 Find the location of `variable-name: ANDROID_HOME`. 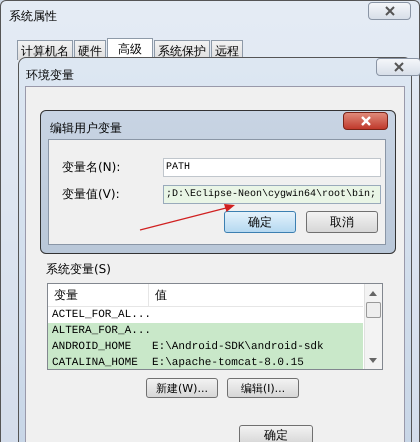

variable-name: ANDROID_HOME is located at coordinates (92, 347).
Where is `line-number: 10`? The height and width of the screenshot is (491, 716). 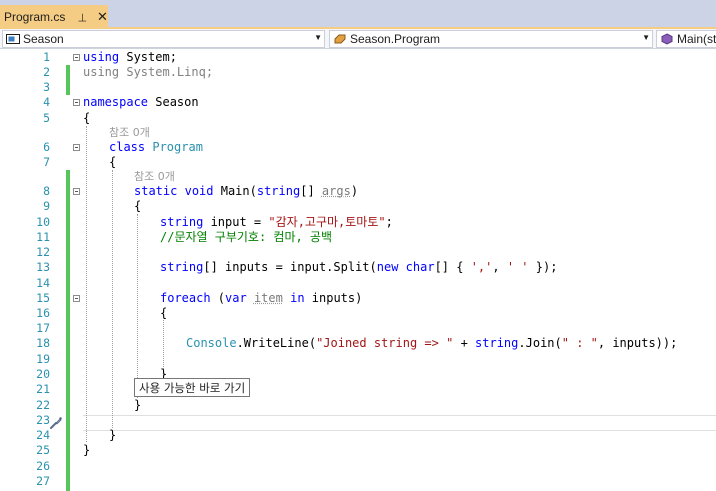
line-number: 10 is located at coordinates (43, 222).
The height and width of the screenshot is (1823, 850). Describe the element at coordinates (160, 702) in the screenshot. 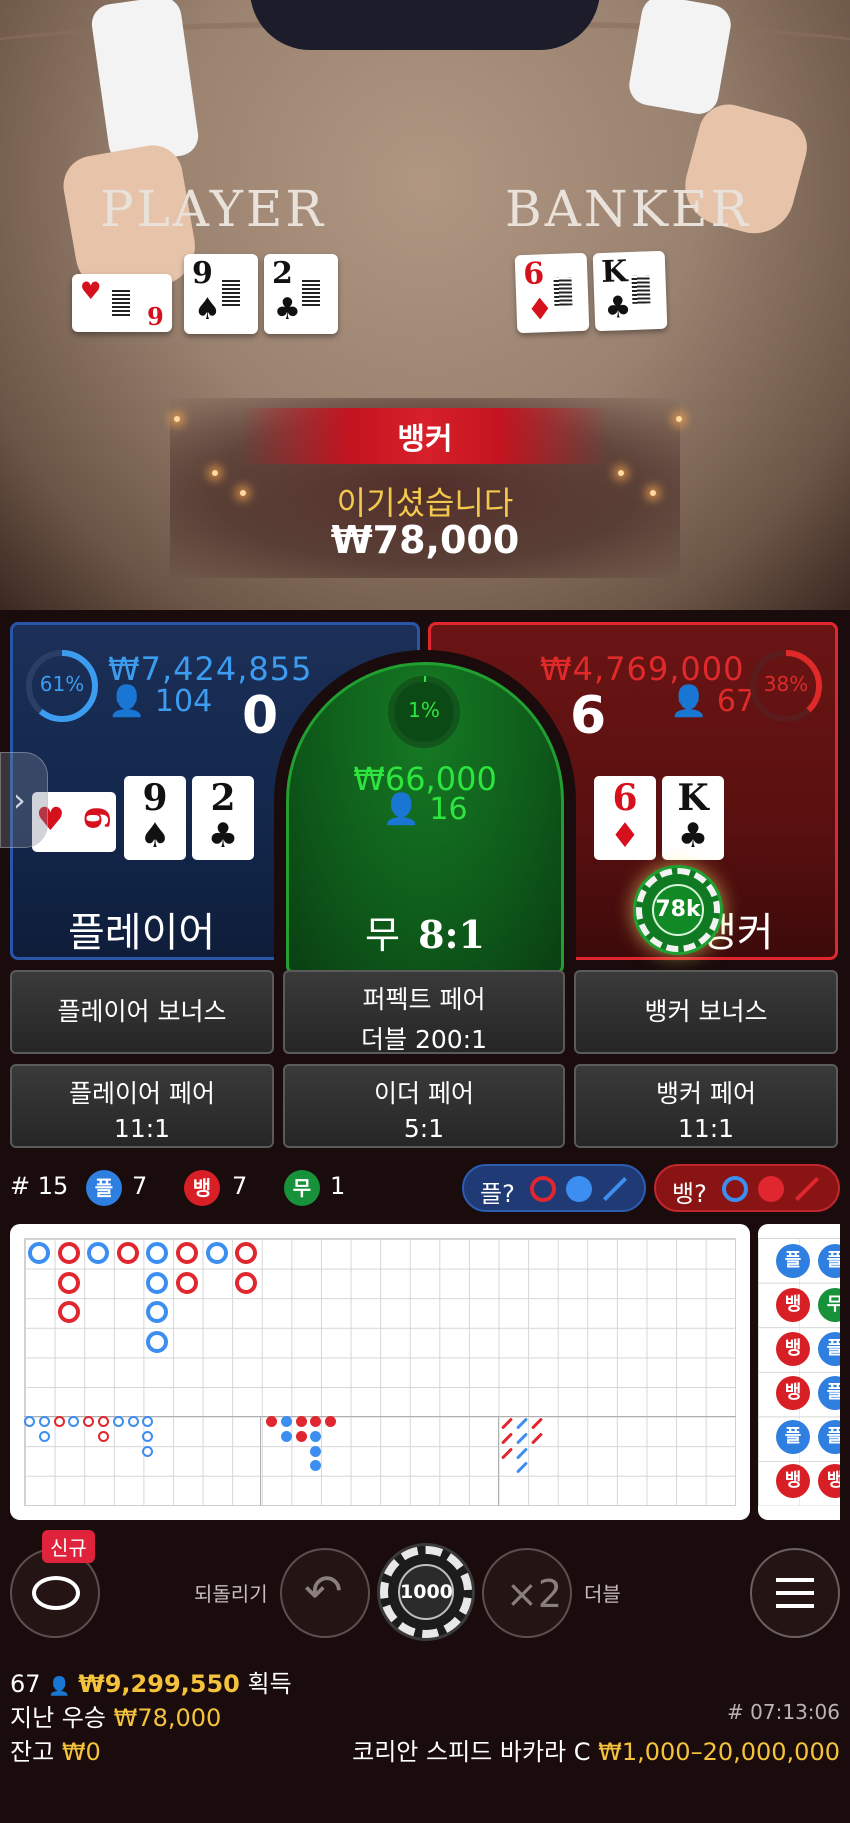

I see `player-bettors: 👤 104` at that location.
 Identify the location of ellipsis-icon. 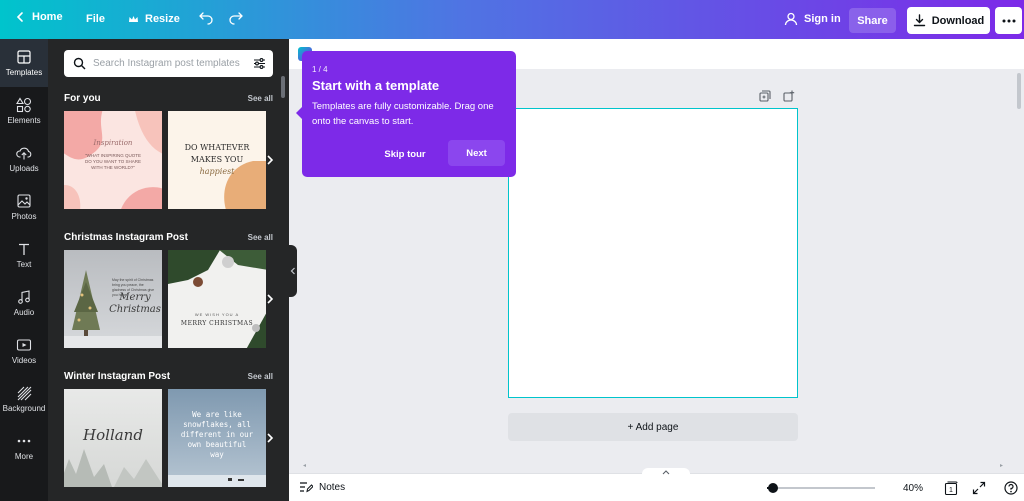
(1008, 20).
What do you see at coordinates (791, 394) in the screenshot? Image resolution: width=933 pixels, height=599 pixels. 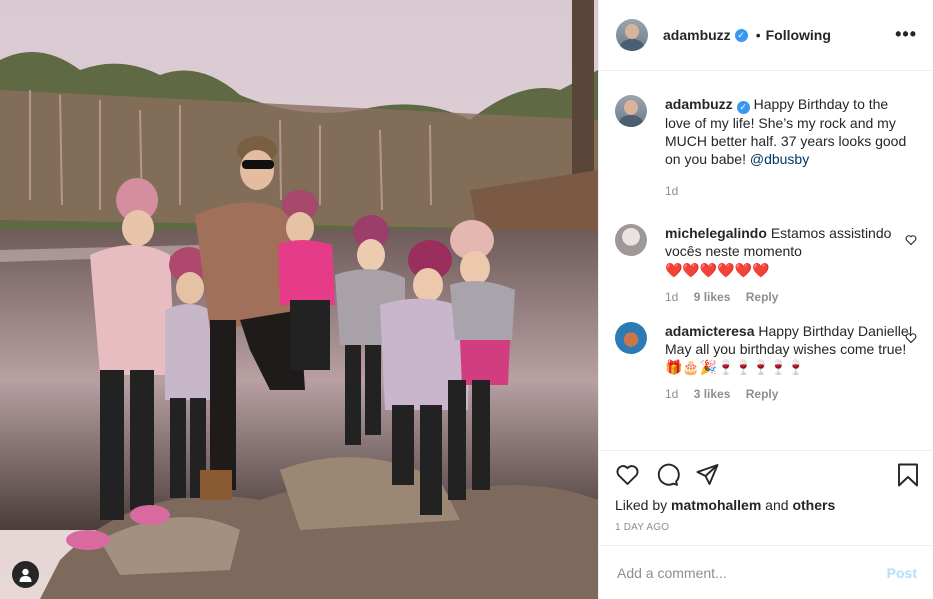 I see `comment-meta: 1d 3 likes Reply` at bounding box center [791, 394].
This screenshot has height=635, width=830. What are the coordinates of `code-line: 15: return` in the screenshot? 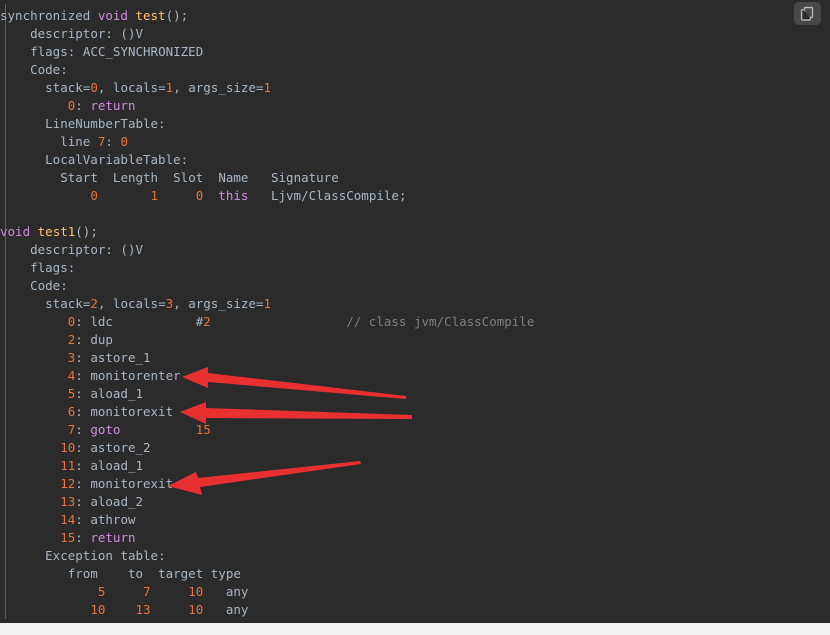 It's located at (98, 538).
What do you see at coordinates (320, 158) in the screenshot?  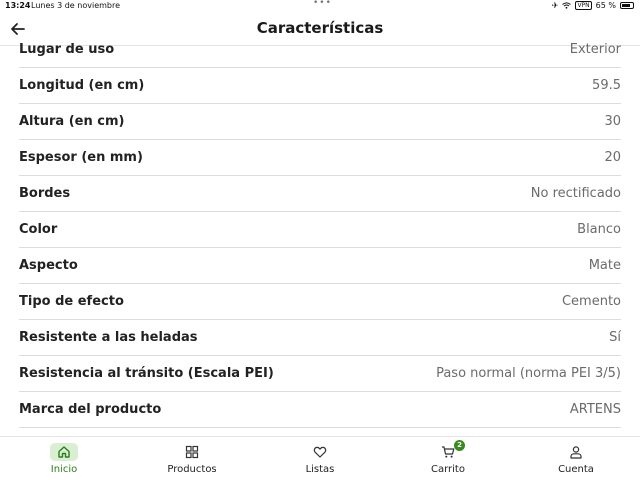 I see `characteristic-row: Espesor (en mm) 20` at bounding box center [320, 158].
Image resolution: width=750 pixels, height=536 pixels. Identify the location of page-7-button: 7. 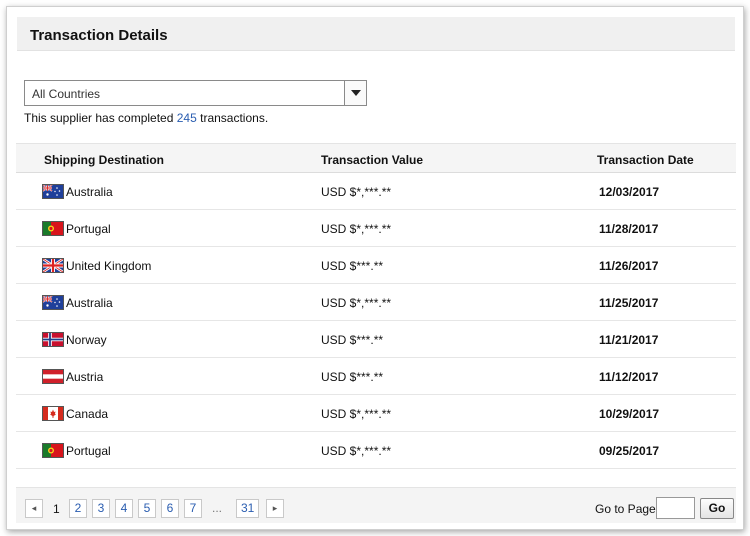
(193, 508).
------------------------
> Job:
Starting with the line that contains "Image resolution: width=750" and going to the end of the material, express each line as one string in a JSON list. Skip blank lines and omit the pictures.

> Answer for the task:
[
  "Image resolution: width=750 pixels, height=536 pixels. Identify the location of page-7-button: 7. ",
  "(193, 508)."
]